GR 83664; (November, 1989) (Digest)
G.R. No. 83664 November 13, 1989
RENATO S. SANTOS, petitioner, vs. THE HONORABLE COURT OF APPEALS AND THE SPOUSES CESAR A. FERRERA AND REYNALDA PEDRONIA AND RUFINO NAZARETH AND DOMINGO NAZARETH, respondents.
FACTS
The registered owners, spouses Cesar Ferrera and Reynalda Pedronia, executed a Deed of Absolute Sale over a 2,221.86-square meter parcel of land in Pasig in favor of spouses Apolonia and Rufino Santos for P22,000 on February 1, 1971. However, only P16,000 was actually delivered. Simultaneously, the Santos spouses executed a separate “Promise to Sell” in favor of the Ferreras, granting them the right to repurchase the property for P22,000 within six months. The Ferreras failed to repurchase. Subsequently, the Santos spouses sold the property to their daughter, who then executed another promise to sell it back to the Ferreras. Despite the purported sale, the Ferreras remained in possession of the land through their tenants, the Nazareths, who refused to recognize the Santoses as new owners and continued delivering harvest shares to the Ferreras.

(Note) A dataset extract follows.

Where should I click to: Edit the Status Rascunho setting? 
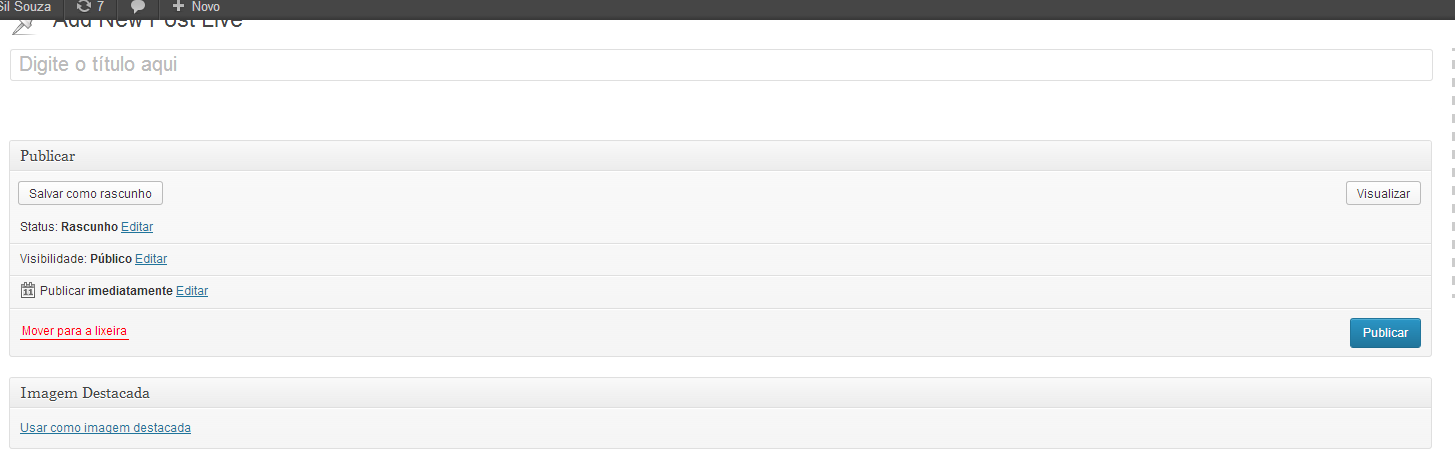pos(137,227)
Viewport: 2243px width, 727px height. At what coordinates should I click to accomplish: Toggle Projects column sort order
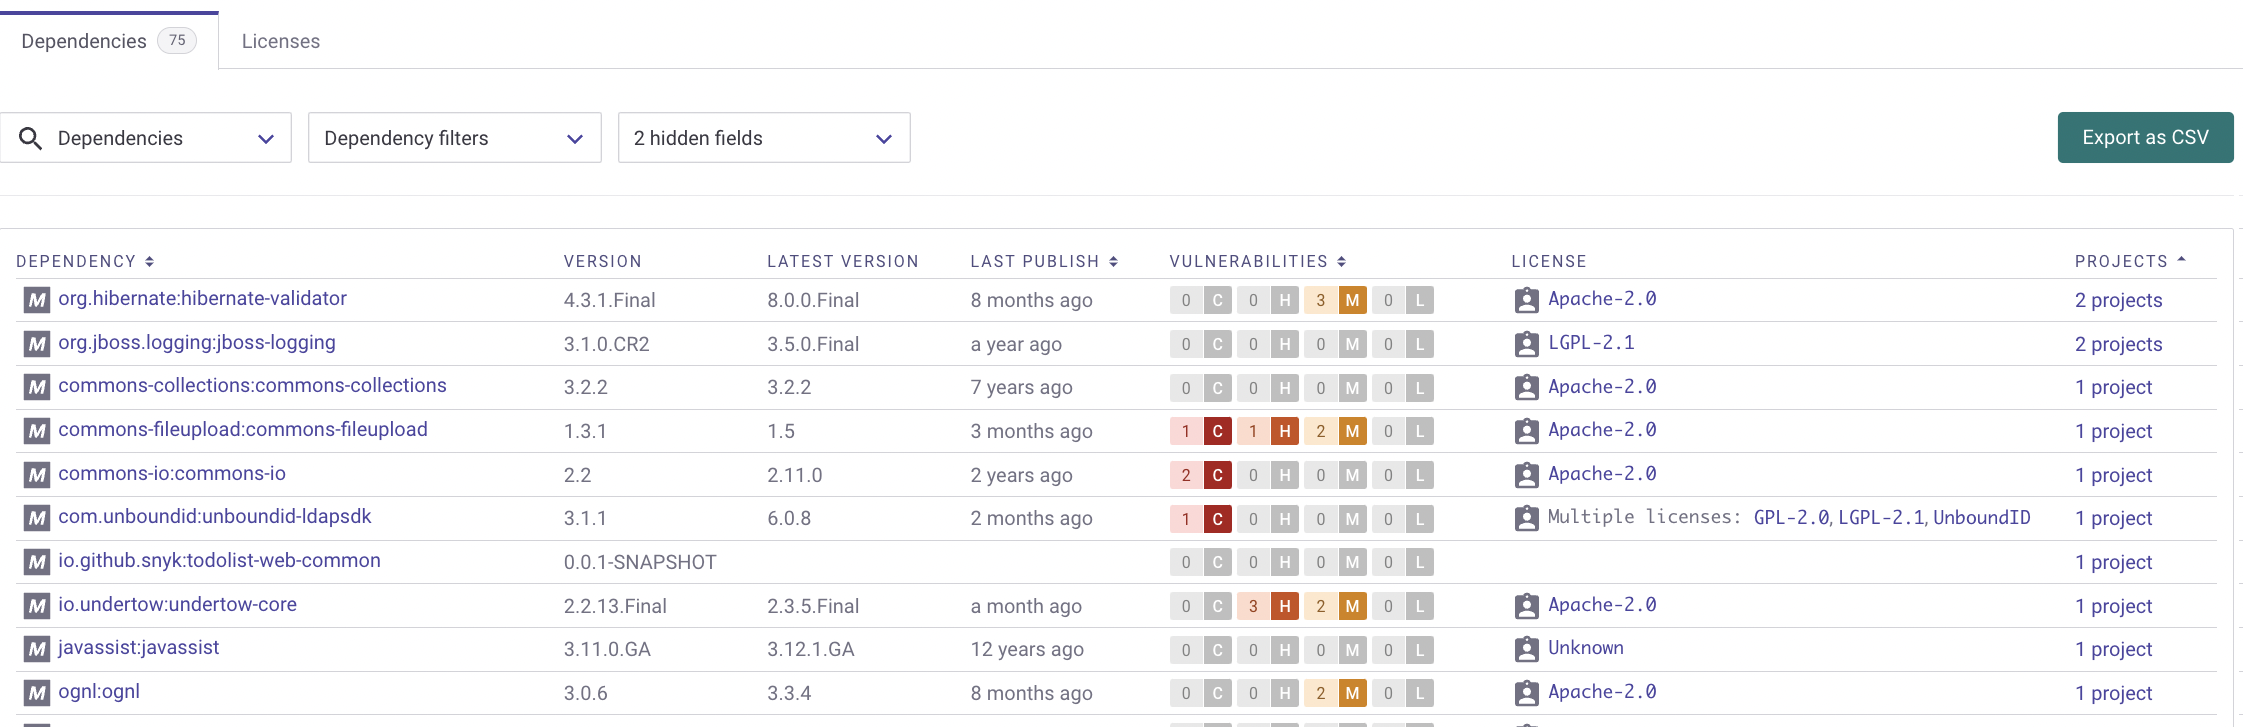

Nearly seven years later, Renato Santos, as attorney-in-fact, filed an action for breach of warranty and damages based on the Deed of Absolute Sale. The Ferreras contended the transaction was not a true sale but a loan secured by the property, arguing the price was grossly inadequate, they remained in possession, and the execution of the separate repurchase agreement indicated a loan transaction. Both the trial court and the Court of Appeals dismissed the complaint, declaring the contract to be an equitable mortgage.
ISSUE
Whether the transaction between the parties constitutes an absolute sale or an equitable mortgage.
RULING
The Supreme Court ruled the transaction is an equitable mortgage. The legal logic hinges on the application of Article 1602 of the Civil Code, which enumerates circumstances where a contract purporting to be a sale is presumed to be an equitable mortgage. The Court found several of these “badges of a concealed mortgage” present. First, the purchase price of P22,000 (with only P16,000 received) was unusually inadequate for prime land in Pasig, which evidence showed could command between P100,000 to P200,000 in 1971. Second, the vendors remained in possession of the property. Third, the contemporaneous execution of a separate “Promise to Sell” on the same date as the deed of sale indicated a loan with a right of repurchase, not an absolute conveyance. The Court distinguished cited precedents where an “option to buy” granted later did not convert a sale into a mortgage, noting here the repurchase agreement was simultaneous and the price was inadequate. Since the terms of the deed alone did not clearly reflect the parties’ intent, their contemporaneous and subsequent acts, as allowed under Article 1371 of the Civil Code, were principally considered. The confluence of circumstances—inadequate price, continued vendor possession, and simultaneous repromise—sufficiently established the parties’ true intention was to secure a loan, making the deed a mortgage. The petition was denied.